> TASK REQUIREMENTS
Please, in the data that follows, copy exactly the lines from the line with "This screenshot has width=1123, height=815." through the last one, both included. Do not include pictures.

[DATA UNDER STUDY — start]

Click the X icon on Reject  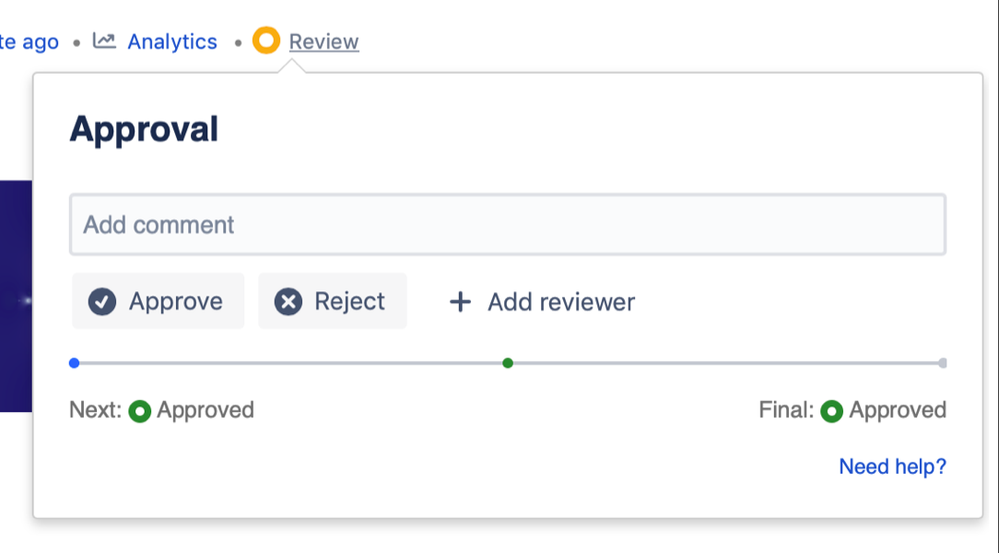click(288, 302)
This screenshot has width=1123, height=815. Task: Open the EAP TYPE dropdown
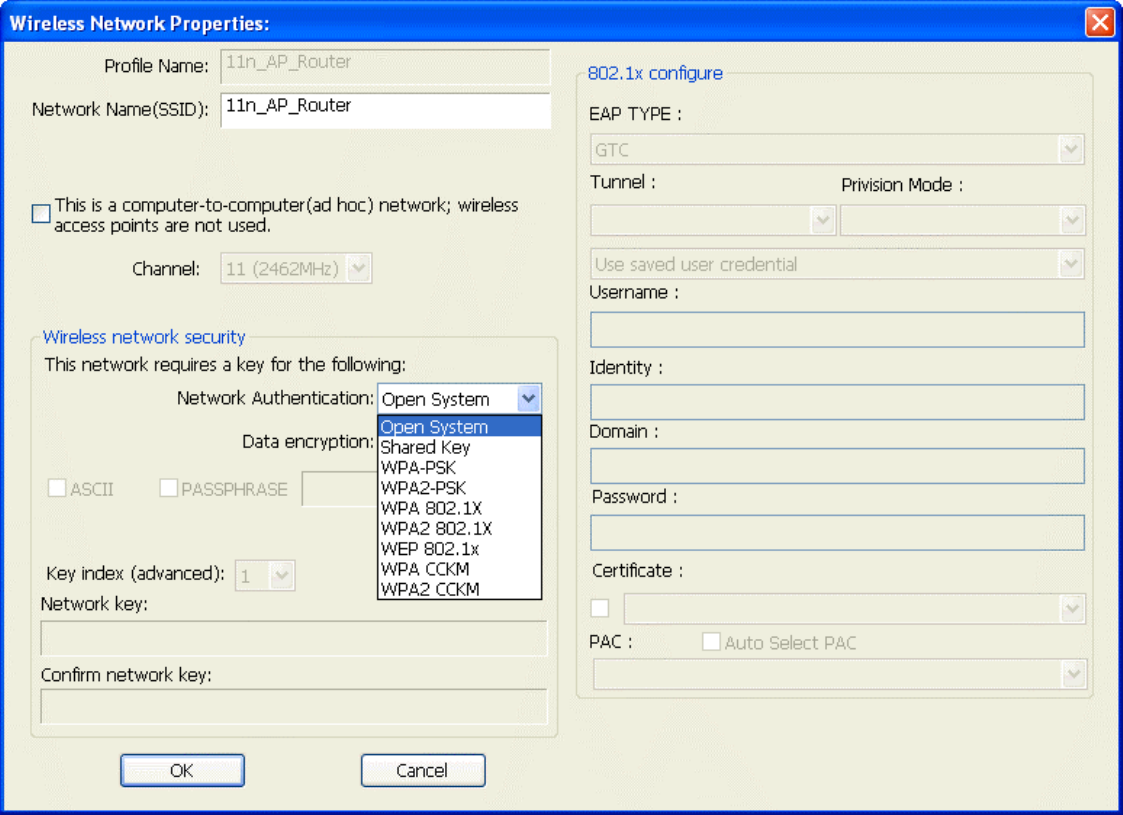(1071, 150)
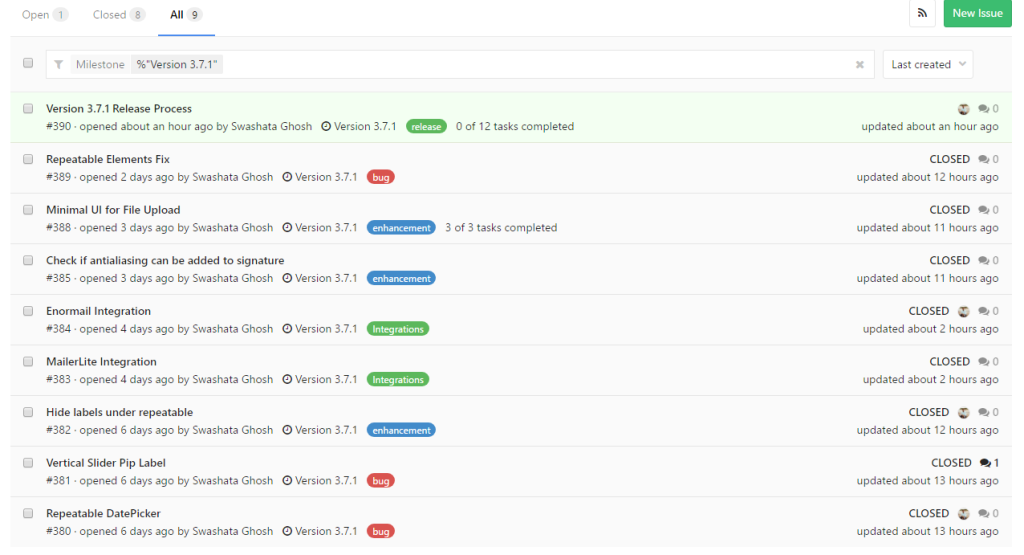
Task: Click milestone clock icon on issue #389
Action: coord(287,177)
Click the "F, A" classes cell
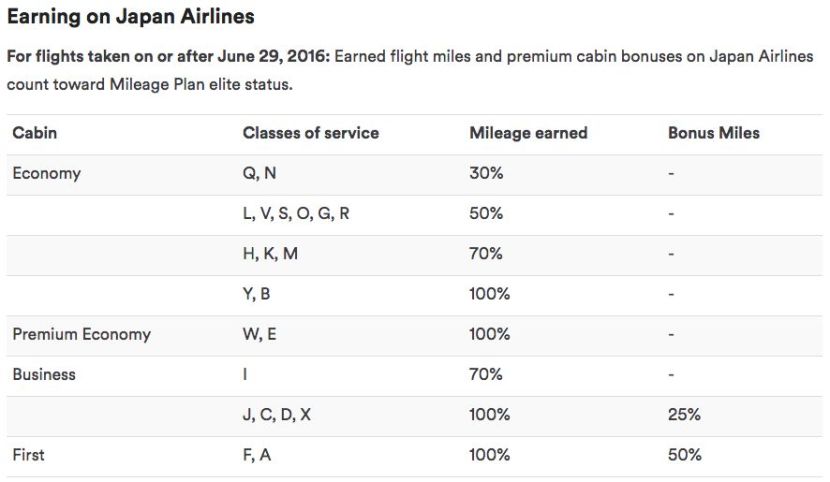This screenshot has width=830, height=482. click(x=257, y=455)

[DATA UNDER STUDY — finish]

> PROBLEM SOLUTION
This screenshot has width=1123, height=815. Task: Open the EAP TYPE dropdown
(1071, 150)
Task: Click milestone clock icon on issue #389
Action: coord(287,177)
Click the "F, A" classes cell
This screenshot has width=830, height=482. click(x=257, y=455)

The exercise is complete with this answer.